I'd like to write a function that will create and return a set of parameters to be used in a function mySimulation
I've created. Until now, I've basically been doing, e.g., mySimulation(parm1 = 3, parm2 = 4)
. This is now suboptimal because (1) in the actual version, the number of parameters is becoming unwieldy and (2) I'd like to keep track of different combinations of the parameters that produce the different models I'm using. So, I wrote createParms
(a minimally sufficient version shown below) to do the trick. My whole approach just seems so clunky though. With all the statisticians using R, I'm sure there's a more standard way of handling my issue...right?
createParms <- function(model = "default", ...) {
# Returns a list `parms` of parameters which will then be used in
# mySimultation(parms)
#
# Args:
# model: ["default" | "mymodel"] character string representation of a model
# with known parameters
# ...: parameters of the existing `model` to overwrite.
# if nothing is supplied then the model parameters will be left as is.
# passed variables must be named.
# e.g., `parm1 = 10, parm2 = 20` is good. `10, 20` is bad.
#
# Returns:
# parms: a list of parameters to be used in mySimulation(parms)
#
parms.names <- c("parm1", "parm2")
parms <- vector(mode = "list", length = length(parms.names))
names(parms) <- parms.names
overwrite <- list(...)
overwrite.names <- names(overwrite)
if (model == "default") {
parms$parm1 <- 0
parms$parm2 <- 0
} else if (model == "mymodel") {
parms$parm1 <- 1
parms$parm2 <- 2
}
if (length(overwrite) != 0) {
parms[overwrite.names] <- overwrite
}
return(parms)
}
If the simulation function always takes the same set of arguments, then Ramnath's approach of storing them in a data frame is best. For the more general case of variable inputs to mySimulation
, you should store each set of inputs in a list – probably using a list of lists for running several simluations.
The idea behind your createParms
function looks sound; you can simplify the code a little bit.

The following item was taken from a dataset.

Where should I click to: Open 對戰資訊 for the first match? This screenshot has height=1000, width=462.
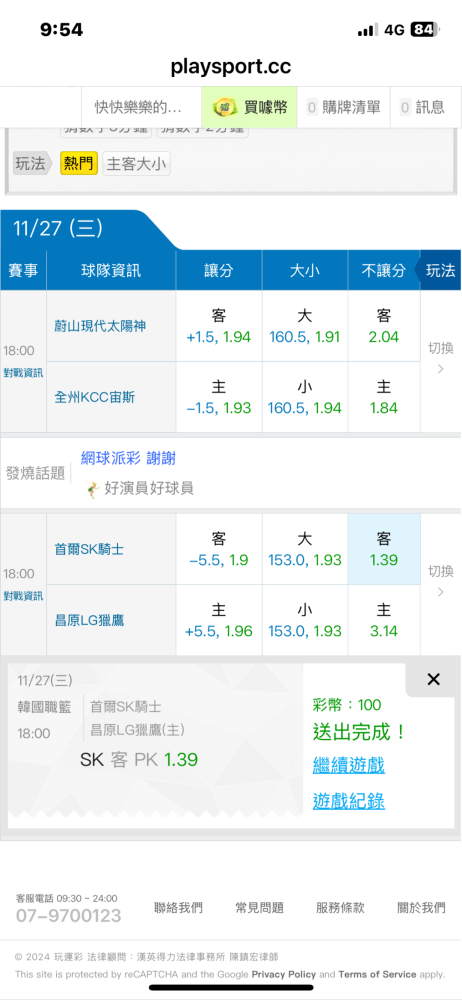[x=23, y=373]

createParms <- function(model = "default", ...)
{
#default case
parms <- list(
parm1 = 0,
parm2 = 0
)
#other special cases
if(model == "mymodel")
{
parms <- within(parms,
{
parm1 <- 1
parm2 <- 2
})
}
#overwrite from ...
dots <- list(...)
parms[names(dots)] <- dots
parms
}
Test this with, e.g.,
createParms()
createParms("mymodel")
createParms("mymodel", parm2 = 3)
do.call
may come in handy for running your simulation, as in
do.call(mySimulation, createParms())
EDIT: What do.call
does for you
If you have parms <- createParms()
, then
do.call(mySimulation, parms)
is the same as
with(parms, mySimulation(parm1, parm2))
The main advantage is that you don't need to spell out each parameter that you are passing into mySimulation
(or to modify that function to accept the parameters in list form).